Le rapport dit des choses fortes sur l'évasion fiscale et le secret bancaire. Certains des membres du groupe de travail étaient même partisans d'aller plus loin et de proposer de taxer les flux à destination des pays qui pratiquent le secret bancaire. Les sorties de capitaux privent chaque année les pays en développement de 50 milliards, soit à peu près la somme nécessaire pour financer leurs objectifs de développement. Mettre un terme à ces flux illicites résoudrait donc nombre de leurs difficultés. En outre, les réticences de l'opinion publique vis-à-vis d'un accroissement de l'aide publique au développement, et qui tiennent surtout au manque de confiance dans la façon dont cette aide sera dépensée, pourraient être en partie levées.

A titre personnel, M. Jean Pierre Landau a estimé qu'il serait bon d'en destiner une partie à des fonds spécialisés - par exemple dans les vaccins, l'éducation ou la lutte contre le sida -, ce qui permettrait de contrôler assez facilement les actions menées. Le public comprendrait mieux ainsi à quoi servirait ce nouvel impôt.

Le groupe de travail ne s'est pas montré sceptique vis-à-vis de l'idée d'une taxation européenne. Il recherche au contraire un consensus à l'échelle du continent, notamment par des contacts avec les Allemands et les Italiens.
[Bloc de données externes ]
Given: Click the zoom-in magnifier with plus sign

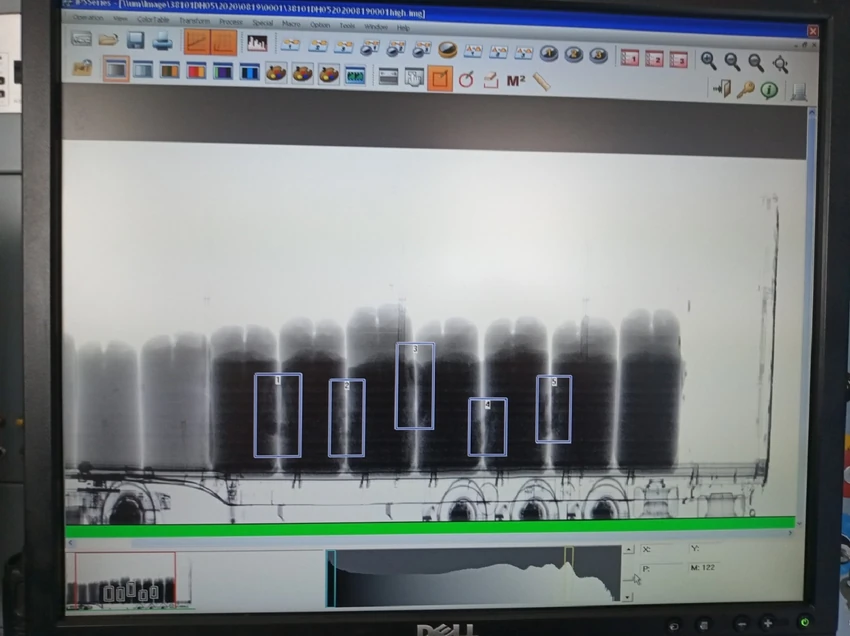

Aussi n'est-il pas irréaliste d'envisager que l'on parvienne à quelque chose dans les mois qui viennent.

Le Président Edouard Balladur a demandé quelles étaient les chances de voir progresser les idées britanniques.

M. Jean-Pierre Landau a répondu que la proposition de « facilité financière internationale » était accueillie avec beaucoup d'intérêt, parfois même avec enthousiasme, le recours à l'emprunt permettant de financer sans attendre des actions d'envergure dont l'efficacité ne fait aucun doute, telles que, par exemple, des campagnes de vaccination. Cela dit, ce mécanisme pose à certains pays des problèmes de comptabilité budgétaire : ainsi, le système en vigueur en Allemagne est une comptabilité en engagements et non en versements, c'est-à-dire que tout engagement de dépense future est comptabilisée comme si elle était une dépense immédiate ; pour ces pays, le mécanisme IFF ne présente donc guère d'avantages visibles.

Le Président Edouard Balladur a demandé si, au-delà de ce problème de pure technique comptable, le dispositif proposé par les Britanniques avait soulevé des objections de principe.

M. Jean-Pierre Landau a rappelé que, dans l'esprit des concepteurs de l'IFF, les emprunts seraient remboursés au bout de cinq, six ou sept ans par les contributions d'aide publique au développement, contributions dont on suppose qu'elles auront augmenté à cette date. Toute la question est de savoir si cette hypothèse sera réalisée ou non... Si elle ne l'est pas, en effet, il ne restera plus d'argent dans dix ans pour financer l'aide au développement. Or, si l'on peut considérer que la pauvreté aura alors très largement disparu en Inde, ce ne sera pas le cas de l'Afrique, qui aura toujours besoin d'être aidée.

Le Président Edouard Balladur a souligné que le mérite de l'éradication de la pauvreté en Inde revenait à l'Inde elle-même, au dynamisme dont sait faire preuve ce grand pays, davantage qu'à l'aide de la communauté internationale.

M. Jean-Pierre Landau a observé que l'Inde pourrait même dépenser plus qu'elle ne le fait pour le développement de ses secteurs les plus déshérités, car elle dispose d'infrastructures importantes et ne souffre pas de handicaps géographiques graves.

Le Président Edouard Balladur a remercié M. Jean-Pierre Landau pour son exposé très enrichissant, qui lui a paru, tout comme son rapport, d'un intérêt tout à fait exceptionnel. Parmi les nombreuses questions soulevées, la principale est, lui semble-t-il, de savoir si l'on veut confier la gestion et le contrôle de l'aide au développement à une organisation internationale - qu'elle soit européenne ou mondiale - ou si l'on entend que les Etats conservent un rôle prépondérant en la matière.